LOS ANGELES: Home Care Workers Continue Struggle for Better Wages, Benefits
A year after celebrating a major union victory, 74,000 Los Angeles home care workers are "only marginally better off, with wages up a mere 50 cents an hour and health insurance still nowhere in sight," the Los Angeles Times reports. The "landmark vote" by professional home care workers boosted union membership in Los Angeles County by 10%, and was hailed by national labor leaders as "proof that organizing low-wage, immigrant and minority workers can pay off in big numbers." Despite the victory, home care workers still "face great obstacles in improving wages and benefits," and state and county political leaders -- who once championed the home care cause -- blame each other for not giving workers a "fair share." Home care aide Mary Simmons said, "Thank God for the 50 cents, but it's still a poverty wage. ... Sometimes it seems like no one's listening to us." Although state and Los Angeles County officials have said they favor higher pay, they have not proposed any new initiatives to remedy the situation. Los Angeles home workers now earn $6.25 an hour, whereas San Francisco home workers earn $9 an hour with medical and dental insurance. "The linchpin to all this is state funding," L.A. County Supervisor Zev Yaroslavsky said. He added, "The county has done a lot here. The county created the vehicle through which the in-home care workers could be unionized."

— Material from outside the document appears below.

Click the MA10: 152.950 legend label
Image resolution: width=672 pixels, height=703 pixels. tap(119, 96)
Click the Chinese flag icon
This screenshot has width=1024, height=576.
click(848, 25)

Gov. Gray Davis (D) and several state legislators contend that the county should fund an increase. Assemblyman Gil Cedillo (D- Los Angeles) said, "The county has obligations and there's an expectation they fulfill them." He added, "The state would be willing to work with [the county]." After federal grants, the county/state split has been 35-65 for home care pay. After last year's raise, the county paid 20% of the 50 cent wage increase cost, with the state picking up the balance. But, Jeanine Meyer Rodriguez, a legislative strategist with the Service Employees International Union state council, said that political bickering is commonplace. "One of the problems has been that no level of government takes full responsibility. When it comes to making improvements, they all point to the other." She added, "Our challenge is to work at each level. That's why things are so slow" (Cleeland/Riccardi, 3/14).